---------- Provided material
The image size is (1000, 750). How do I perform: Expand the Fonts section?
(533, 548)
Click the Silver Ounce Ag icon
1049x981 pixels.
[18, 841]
--------------------
-- Assignment --
What is wanted is an exact copy of the data.

-- Task result --
The image size is (1000, 750). How do I perform: Expand the Fonts section?
(533, 548)
Click the Silver Ounce Ag icon
1049x981 pixels.
[18, 841]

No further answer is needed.